Data under study:
◆ ◆ ◆ ◆ ◆ ◆ ◆

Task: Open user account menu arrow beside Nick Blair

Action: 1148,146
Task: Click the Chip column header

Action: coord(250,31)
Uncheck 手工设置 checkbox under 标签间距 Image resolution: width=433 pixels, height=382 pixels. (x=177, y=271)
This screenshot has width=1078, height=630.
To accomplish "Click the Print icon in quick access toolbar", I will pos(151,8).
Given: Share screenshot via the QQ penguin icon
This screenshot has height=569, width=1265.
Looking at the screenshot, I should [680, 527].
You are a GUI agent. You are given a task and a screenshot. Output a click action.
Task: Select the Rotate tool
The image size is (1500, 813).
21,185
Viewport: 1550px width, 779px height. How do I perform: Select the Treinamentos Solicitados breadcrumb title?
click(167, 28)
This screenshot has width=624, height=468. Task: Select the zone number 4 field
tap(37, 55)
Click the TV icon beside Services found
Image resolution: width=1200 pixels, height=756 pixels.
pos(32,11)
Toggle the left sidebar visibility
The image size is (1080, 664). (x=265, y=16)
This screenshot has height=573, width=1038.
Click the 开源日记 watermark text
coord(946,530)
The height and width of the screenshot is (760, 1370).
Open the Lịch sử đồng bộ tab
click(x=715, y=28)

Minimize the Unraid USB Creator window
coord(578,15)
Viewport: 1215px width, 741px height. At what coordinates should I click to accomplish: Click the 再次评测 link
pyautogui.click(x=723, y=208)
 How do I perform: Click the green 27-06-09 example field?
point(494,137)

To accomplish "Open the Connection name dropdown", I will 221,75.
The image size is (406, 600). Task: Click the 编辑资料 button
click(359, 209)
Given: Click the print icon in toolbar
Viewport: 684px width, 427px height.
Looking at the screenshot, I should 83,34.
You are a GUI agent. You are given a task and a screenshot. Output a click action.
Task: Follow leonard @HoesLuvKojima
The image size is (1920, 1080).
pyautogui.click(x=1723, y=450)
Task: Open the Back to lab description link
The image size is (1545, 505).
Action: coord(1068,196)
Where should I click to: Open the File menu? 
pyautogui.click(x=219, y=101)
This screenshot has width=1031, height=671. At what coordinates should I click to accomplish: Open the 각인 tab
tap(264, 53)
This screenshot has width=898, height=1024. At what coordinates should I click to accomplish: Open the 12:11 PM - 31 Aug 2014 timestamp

◆ ◆ ◆ ◆ ◆ ◆ ◆

Task goal:
All lines holding the word "will" must be copied from the data.

Reply to the task:
To accomplish "Click the Print icon in quick access toolbar", I will pos(151,8).
To accomplish "Open the Connection name dropdown", I will 221,75.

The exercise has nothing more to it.